Ferriani und sein Gefolge, zu dem der Aargauer Christian Reich zählt, wollen Bob wieder beleben. Ein zentrales Anliegen ist der neuen Führungs-Crew eine bessere Vermarktung und eine höhere Medien-Präsenz (aus St. Moritz sendet SF Teilaufzeichnungen). Es wird geprüft, ob schon bald Helm- und Bob-Kameras zum Einsatz gelangen, um wie in der Formel 1 die Action-Szenen und Emotionen authentischer zu den TV-Konsumenten zu transportieren. Und dank Grafiken sollen die Fans die Fahrfehler leichter erkennen. Den Leuten vor Ort möchte man attraktivere Rahmenprogramme bieten. Als Vorbild dient die Stimmung von Biathlon-Spektakeln.
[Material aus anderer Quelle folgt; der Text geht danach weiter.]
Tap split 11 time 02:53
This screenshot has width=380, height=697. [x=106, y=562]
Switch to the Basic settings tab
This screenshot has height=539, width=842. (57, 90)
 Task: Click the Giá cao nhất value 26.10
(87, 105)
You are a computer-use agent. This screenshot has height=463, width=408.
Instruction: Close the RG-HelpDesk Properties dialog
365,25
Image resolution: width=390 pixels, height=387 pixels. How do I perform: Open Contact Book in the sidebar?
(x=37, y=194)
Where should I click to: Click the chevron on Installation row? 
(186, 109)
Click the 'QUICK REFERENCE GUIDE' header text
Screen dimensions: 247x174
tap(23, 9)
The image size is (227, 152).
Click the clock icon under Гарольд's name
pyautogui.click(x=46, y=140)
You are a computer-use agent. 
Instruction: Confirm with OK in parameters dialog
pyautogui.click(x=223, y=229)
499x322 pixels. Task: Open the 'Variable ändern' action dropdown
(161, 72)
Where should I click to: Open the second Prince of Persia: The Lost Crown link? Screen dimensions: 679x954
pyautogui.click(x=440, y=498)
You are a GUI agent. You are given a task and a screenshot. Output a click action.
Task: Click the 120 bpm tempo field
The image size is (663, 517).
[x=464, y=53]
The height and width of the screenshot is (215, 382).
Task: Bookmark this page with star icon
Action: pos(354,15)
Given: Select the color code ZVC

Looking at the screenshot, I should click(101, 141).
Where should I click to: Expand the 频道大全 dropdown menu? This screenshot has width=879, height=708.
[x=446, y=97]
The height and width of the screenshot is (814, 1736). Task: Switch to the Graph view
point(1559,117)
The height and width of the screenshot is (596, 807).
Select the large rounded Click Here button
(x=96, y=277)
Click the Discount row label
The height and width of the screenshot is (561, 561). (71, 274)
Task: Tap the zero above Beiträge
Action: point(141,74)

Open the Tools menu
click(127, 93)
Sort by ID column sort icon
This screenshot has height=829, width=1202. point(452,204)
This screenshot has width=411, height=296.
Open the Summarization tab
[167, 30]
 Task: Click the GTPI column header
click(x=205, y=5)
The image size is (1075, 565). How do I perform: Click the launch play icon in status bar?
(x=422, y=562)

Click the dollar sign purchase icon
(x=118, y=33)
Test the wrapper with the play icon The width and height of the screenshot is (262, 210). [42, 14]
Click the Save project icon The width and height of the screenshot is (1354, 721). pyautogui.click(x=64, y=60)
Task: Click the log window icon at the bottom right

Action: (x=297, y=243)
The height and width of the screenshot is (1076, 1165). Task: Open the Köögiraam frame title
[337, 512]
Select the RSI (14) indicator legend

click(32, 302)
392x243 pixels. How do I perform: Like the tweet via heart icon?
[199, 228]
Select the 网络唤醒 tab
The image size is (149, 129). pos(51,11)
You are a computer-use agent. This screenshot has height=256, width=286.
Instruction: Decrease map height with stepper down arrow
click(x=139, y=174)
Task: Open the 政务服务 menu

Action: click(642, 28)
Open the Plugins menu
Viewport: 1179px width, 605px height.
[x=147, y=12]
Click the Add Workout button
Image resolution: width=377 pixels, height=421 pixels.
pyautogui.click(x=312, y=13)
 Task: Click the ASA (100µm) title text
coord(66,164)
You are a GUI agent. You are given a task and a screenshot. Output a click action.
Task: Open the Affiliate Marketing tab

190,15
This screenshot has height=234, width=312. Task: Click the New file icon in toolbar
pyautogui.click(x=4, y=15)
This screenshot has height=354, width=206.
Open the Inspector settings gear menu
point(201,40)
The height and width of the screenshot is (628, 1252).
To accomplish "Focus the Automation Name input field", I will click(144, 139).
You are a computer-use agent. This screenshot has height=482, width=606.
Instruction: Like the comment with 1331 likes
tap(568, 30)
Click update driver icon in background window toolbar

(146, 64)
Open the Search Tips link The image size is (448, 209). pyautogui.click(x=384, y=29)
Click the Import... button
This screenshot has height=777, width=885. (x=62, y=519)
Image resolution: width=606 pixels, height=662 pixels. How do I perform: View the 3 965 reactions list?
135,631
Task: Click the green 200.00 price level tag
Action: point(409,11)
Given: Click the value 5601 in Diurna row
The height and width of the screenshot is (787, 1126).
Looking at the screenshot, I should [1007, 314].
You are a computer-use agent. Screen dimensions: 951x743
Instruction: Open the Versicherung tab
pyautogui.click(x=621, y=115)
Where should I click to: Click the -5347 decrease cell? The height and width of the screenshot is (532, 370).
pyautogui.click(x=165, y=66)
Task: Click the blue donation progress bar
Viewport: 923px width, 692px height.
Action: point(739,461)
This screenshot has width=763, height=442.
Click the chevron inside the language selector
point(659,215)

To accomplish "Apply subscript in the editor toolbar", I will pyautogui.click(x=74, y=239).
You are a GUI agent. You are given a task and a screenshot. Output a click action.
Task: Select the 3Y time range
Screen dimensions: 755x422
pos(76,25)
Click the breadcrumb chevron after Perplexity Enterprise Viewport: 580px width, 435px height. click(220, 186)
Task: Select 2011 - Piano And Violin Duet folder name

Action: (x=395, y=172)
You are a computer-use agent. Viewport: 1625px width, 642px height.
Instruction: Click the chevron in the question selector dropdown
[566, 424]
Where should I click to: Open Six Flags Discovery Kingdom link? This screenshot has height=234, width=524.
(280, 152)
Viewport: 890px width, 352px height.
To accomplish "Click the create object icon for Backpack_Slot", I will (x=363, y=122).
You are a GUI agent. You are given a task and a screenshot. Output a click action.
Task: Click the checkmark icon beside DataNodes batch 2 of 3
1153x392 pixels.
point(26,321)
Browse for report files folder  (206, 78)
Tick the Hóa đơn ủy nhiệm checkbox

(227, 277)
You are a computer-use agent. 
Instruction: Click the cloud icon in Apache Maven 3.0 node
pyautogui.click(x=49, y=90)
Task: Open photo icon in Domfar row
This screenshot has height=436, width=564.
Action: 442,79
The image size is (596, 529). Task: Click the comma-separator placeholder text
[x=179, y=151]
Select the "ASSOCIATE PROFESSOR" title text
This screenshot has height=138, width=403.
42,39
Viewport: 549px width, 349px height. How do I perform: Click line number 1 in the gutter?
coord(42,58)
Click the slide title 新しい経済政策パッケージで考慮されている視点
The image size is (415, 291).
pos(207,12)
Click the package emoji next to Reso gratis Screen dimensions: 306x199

«Doch ohne Geld spielt keine Musik», hält Ferriani fest, «und man muss uns Zeit geben, bis die Ideen greifen.» Auf Geduld pocht auch Reto Götschi bei der Bewältigung der «Schweizer» Traktanden: «Es kann nicht alles von heute auf morgen umgekrempelt werden.»

St. Moritz. Weltcup. 7. Station.

Programm:
Freitag. 8.45 Uhr: Skeleton Männer. 13 Uhr: Skeleton Frauen.
Samstag. 9.30 Uhr: Zweier-Bob Männer. 13.15 Uhr: Bob Frauen.
Sonntag. 10 Uhr: Vierer-Bob Männer.

(dyn/sda)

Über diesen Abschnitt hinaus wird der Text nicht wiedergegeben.